Rows from a data source:
'''

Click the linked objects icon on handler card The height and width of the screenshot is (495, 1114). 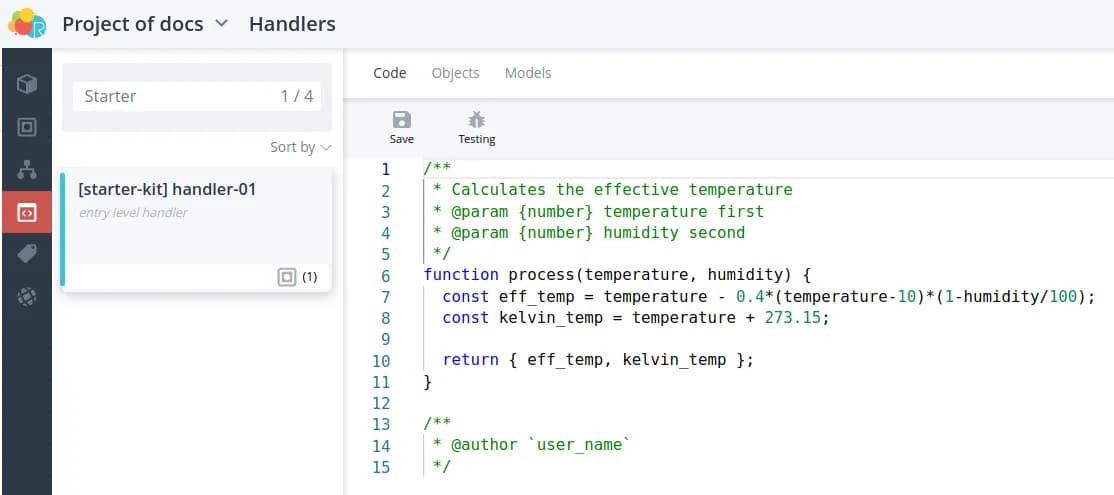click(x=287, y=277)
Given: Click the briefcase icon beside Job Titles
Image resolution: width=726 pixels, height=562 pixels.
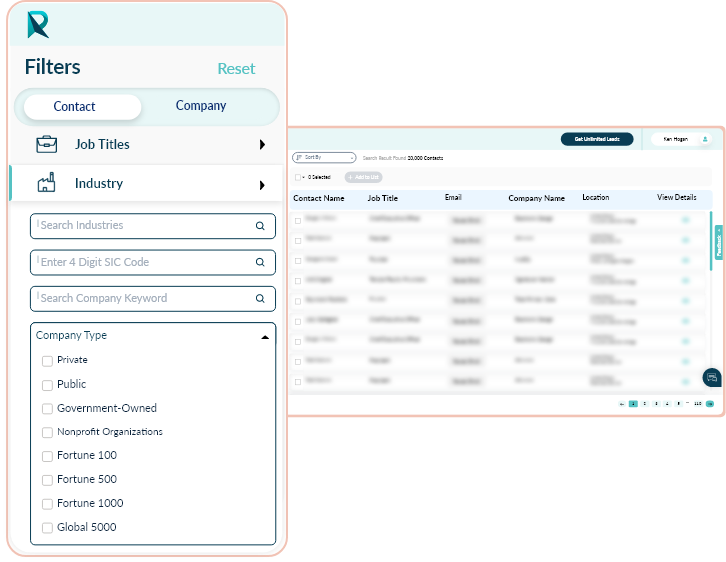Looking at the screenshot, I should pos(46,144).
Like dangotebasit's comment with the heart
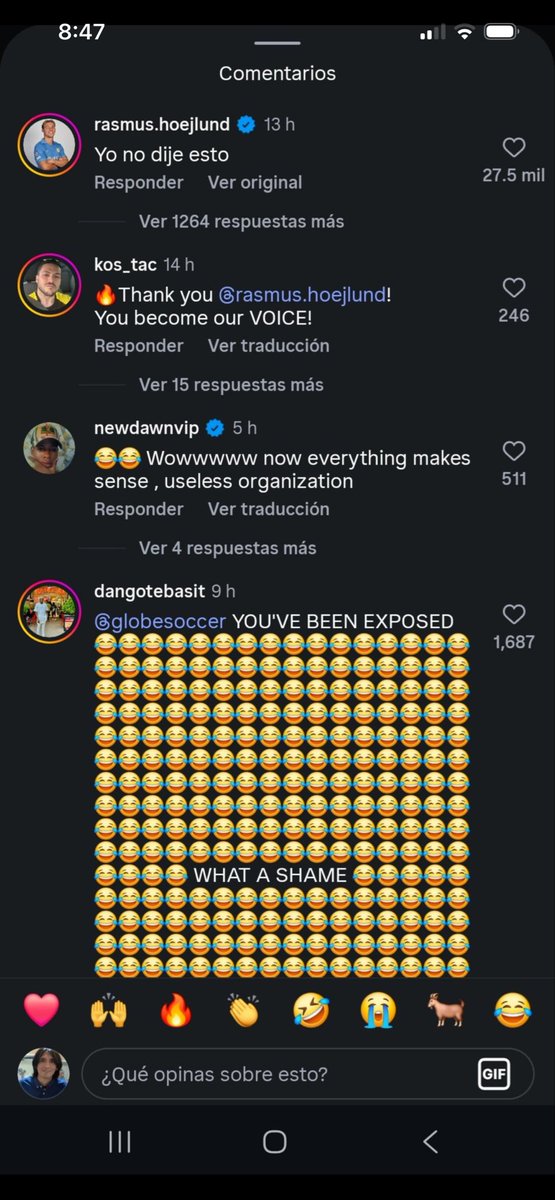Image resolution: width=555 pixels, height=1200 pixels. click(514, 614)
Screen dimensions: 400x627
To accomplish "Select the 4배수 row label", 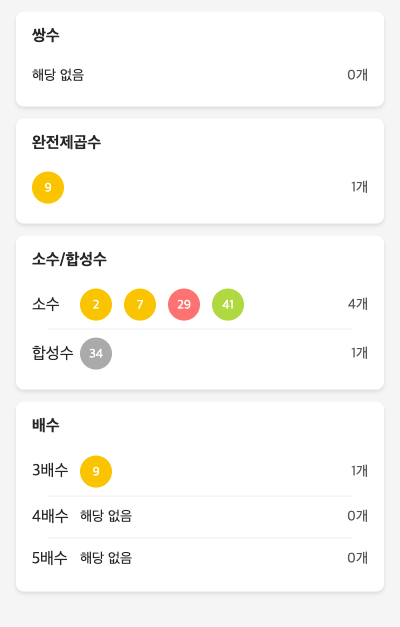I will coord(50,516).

'''

Copy the rows above from the line with "Given: Click the" up to and including the line with "Image resolution: width=555", and leave the pictures out of your answer.

Given: Click the briefcase icon beside Job Titles
Image resolution: width=726 pixels, height=562 pixels.
Looking at the screenshot, I should pos(46,144).
Like dangotebasit's comment with the heart
Image resolution: width=555 pixels, height=1200 pixels. click(514, 614)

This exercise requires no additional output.